Expert Bruce Schneier: It’s Hard Not to Despair over the State of IT Security
The more things change the more they stay the same, goes an old saying. That certainly seems to be true in IT security.
Despite decades of experience almost every day there’s another story about a data breach, software vulnerability or new malware discovered.
So perhaps it’s no surprise that the 15th anniversary edition of veteran security expert Bruce Schneier’s book Secrets and Lies: Digital Security in a Networked World begins with a foreword that admits how little things have changed since the book first came out in 2000.
Not, he said in an interview Monday, that there’s evidence the amount of malware itself has increased. But his arguments on the limits of cryptography, on authentication, threats and attacks haven’t changed. Nor in his prescription—vital to CEOs—that technology alone can’t secure the enterprise: There has to be defence in depth, and the organization has to be ready to respond to the inevitable intrusion.
The only thing that might be different is the speed of response ‘We’re living in a world where we need to be resilient,’ he said in the interview. ‘We need to deal with things in real time because the notion that we’re going to build protection fails. We really have to take a more active and responsive view of security.
A prolific writer, he’s the author or co-author of 14 books on security and a popular blog. Schneier is CTO of managed service provider Resilient Sytems, a fellow at Harvard University’s Berkman Center, and a board member of the Electronic Frontier Foundation.
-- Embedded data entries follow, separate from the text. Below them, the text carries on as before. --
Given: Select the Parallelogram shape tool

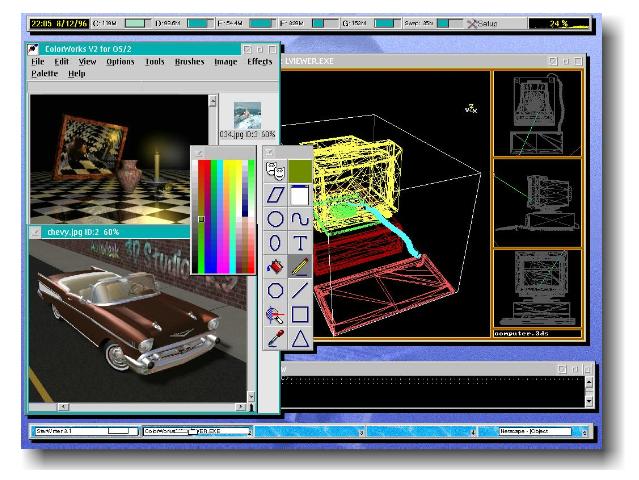Looking at the screenshot, I should 275,194.
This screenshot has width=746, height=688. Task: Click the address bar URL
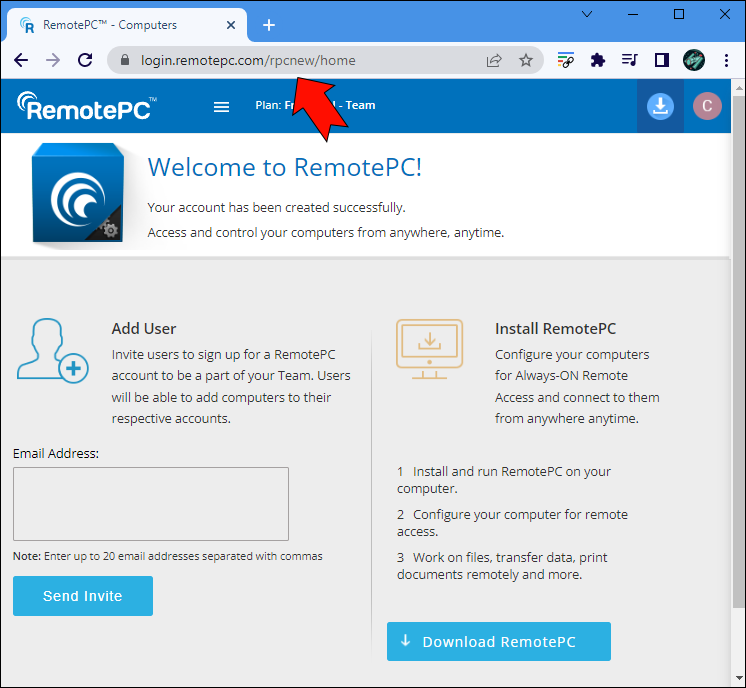coord(248,60)
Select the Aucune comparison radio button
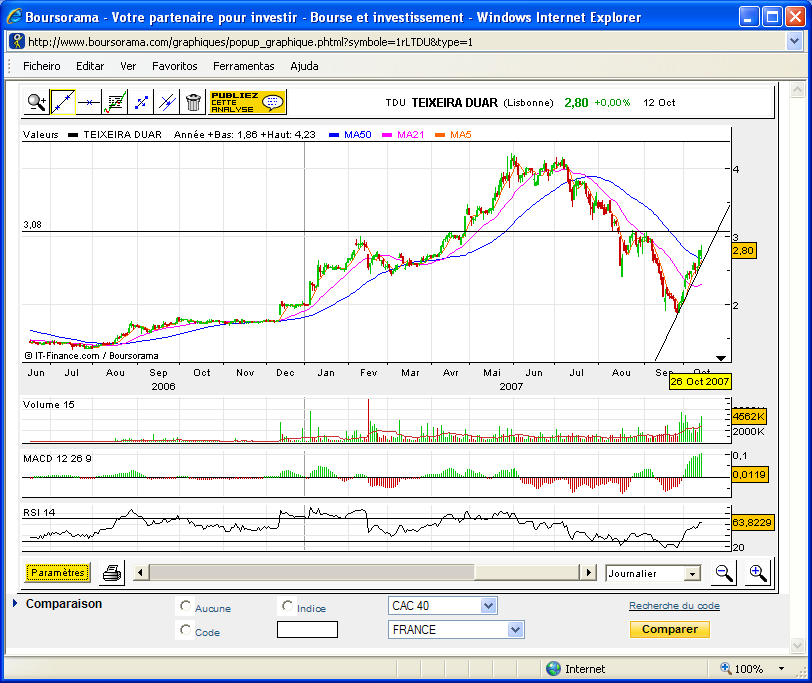 185,605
Those looking for an update or revision of what Schneier wrote 15 years ago in this edition (issued this month) will be disappointed—it is the same book. So the strengths remain. That means it outlines the same vulnerabilities—complexity in systems, poor software coding—that he wrote about in 2000. There’s also the complaint that until vendors are held responsible for product weaknesses nothing will change.
But there’s no mention of Target, Home Depot, Android, iOS or Bitcoin. I’d have liked an update on the technologies to watch section. Regrettably, even the resources (books, Web sites) mentioned at the back of the book are the same as he set down in 2000.
Here’s why: Schneier acknowledged that the publisher, Wiley, wanted to tag on to the publicity he’s getting for his latest book, Data and Goliaths, which is put out by another publisher. The main change is a new introduction, which talks about a new way to think about incident response: The way the military does—in OODA loops (observe, orient, decide, act.)
‘The goal here is to bring people, process and technology together in a way we haven’t seen before in network security,’ he writes.
That doesn’t mean the 15th edition has no value. CEOs who haven’t read the book may find it useful to keep up with their CIOs/CSOs in crafting their organization’s IT security.
The chapters on threat modelling and risk assessment, and on security processes will help a chief executive better understand what the IT staff is talking about.
He agreed in the interview it’s hard not to despair over the current state of IT security. ‘Things are getting better in places, but staying the same in a lot of places. And a lot of it is because we just don’t know how to secure things. We’re just doing the best we can patching things, doing the best we can. There’s no real theory of doing it securely.’
I finished by asking him if 15 years from now, on the 30th anniversary of the initial publication of the book, will he write a new introduction that—again—says ‘things haven’t changed’?
‘My guess is yes. I think we will get better at some things, but complexity will get worse—and complexity is the worst enemy of security. We really are just muddling through. There’s no theoretical security that will make things better. It’s still an arms race, and its an arms race where the attacker has an advantage. So I hope we’ll give the defender more of an even score, but giving the defender an advantage? I don’t think that’s going to happen in the next 15 years. That will need some fundamental advances in computing, and I don’t see that happening soon.’
In the meantime, remember two words: Risk management.